Commodity Futures Trading Commission v. J. S. Love & Associates Options, Ltd.

422 F. Supp. 652, 1976 U.S. Dist. LEXIS 13666
CourtDistrict Court, S.D. New York
DecidedAugust 12, 1976
Docket76 Civ. 928
StatusPublished
Cited by22 cases

This text of 422 F. Supp. 652 (Commodity Futures Trading Commission v. J. S. Love & Associates Options, Ltd.) is published on Counsel Stack Legal Research, covering District Court, S.D. New York primary law. Counsel Stack provides free access to over 12 million legal documents including statutes, case law, regulations, and constitutions.

Bluebook
Commodity Futures Trading Commission v. J. S. Love & Associates Options, Ltd., 422 F. Supp. 652, 1976 U.S. Dist. LEXIS 13666 (S.D.N.Y. 1976).

Opinion

OPINION

BONSAL, District Judge.

Plaintiff Commodity Futures Trading Commission (“CFTC”) commenced this action in this Court on February 26, 1976 by authority conferred in the Commodity Exchange Act, as amended in 1974 (7 U.S.C. § 2 ef seq., § 13a-1) (the “1974 Act”) seeking preliminary and permanent injunctions against the eight named defendants whom the CFTC alleges violated the antifraud provisions of the 1974 Act (7 U.S.C. §§ 6e(b), 6m & 6o) and CFTC Rule 30.01 (17 C.F.R. § 30.01, 40 Fed.Reg. 26504 (June 24, 1975)), promulgated pursuant to § 4c(b) of the 1974 Act which provides for the CFTC’s regulation of, inter alia, commodity options trading.

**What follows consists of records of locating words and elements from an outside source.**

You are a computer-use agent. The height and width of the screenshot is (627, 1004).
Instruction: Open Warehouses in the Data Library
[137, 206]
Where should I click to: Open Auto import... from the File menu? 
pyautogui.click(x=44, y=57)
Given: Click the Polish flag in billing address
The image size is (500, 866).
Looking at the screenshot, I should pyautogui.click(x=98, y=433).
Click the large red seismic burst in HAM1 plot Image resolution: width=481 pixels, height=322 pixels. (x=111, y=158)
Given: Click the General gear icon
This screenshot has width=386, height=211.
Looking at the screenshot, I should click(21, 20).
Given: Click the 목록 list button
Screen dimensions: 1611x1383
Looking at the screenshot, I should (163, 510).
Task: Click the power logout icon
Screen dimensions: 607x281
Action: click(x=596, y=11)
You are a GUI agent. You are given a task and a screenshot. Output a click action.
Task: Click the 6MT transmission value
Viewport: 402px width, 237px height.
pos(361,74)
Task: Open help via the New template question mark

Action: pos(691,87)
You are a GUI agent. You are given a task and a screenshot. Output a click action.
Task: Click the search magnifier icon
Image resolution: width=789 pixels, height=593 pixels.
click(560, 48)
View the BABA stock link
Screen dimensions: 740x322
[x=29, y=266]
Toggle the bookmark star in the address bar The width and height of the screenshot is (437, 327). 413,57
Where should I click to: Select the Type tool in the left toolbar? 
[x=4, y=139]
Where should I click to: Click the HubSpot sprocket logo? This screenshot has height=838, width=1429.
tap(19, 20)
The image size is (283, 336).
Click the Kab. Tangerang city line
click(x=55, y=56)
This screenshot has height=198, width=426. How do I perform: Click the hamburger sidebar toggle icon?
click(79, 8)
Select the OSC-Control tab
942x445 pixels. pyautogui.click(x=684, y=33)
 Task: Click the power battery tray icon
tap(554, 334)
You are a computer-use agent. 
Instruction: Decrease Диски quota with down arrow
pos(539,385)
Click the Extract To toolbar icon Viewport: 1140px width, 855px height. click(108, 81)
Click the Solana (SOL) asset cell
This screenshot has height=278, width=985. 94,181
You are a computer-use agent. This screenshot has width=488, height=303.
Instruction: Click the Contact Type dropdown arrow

In March and April, 1976, each of the defendants other than Geoffrey Winters consented to the entry of an order of permanent injunction enjoining them from violating the antifraud sections of the 1974 Act, without admitting or denying the allegations in the complaint. 1

Upon the CFTC’s motion for a preliminary injunction against Winters for violation of § 4c(b) of the 1974 Act and Rule 30.01, a hearing was held on April 6, 9, 15 and 16,1976. The CFTC called as witnesses James Spencer Love (“Love”), three customers of J. S. Love & Associates Options, Ltd. (“Options”), 2 two former sales representatives of Options, 3 two accountant-investigators of the CFTC staff, 4 and others who had dealt with Winters while he was working with Love at Options and at J. S. Love & Associates Consultants, Inc. (“Consultants”), Options’ parent company. 5 In addition, the CFTC relies on several affidavits filed in support of its motion. Winters testified on his own behalf. At the hearing Winters moved for summary judgment dismissing the complaint.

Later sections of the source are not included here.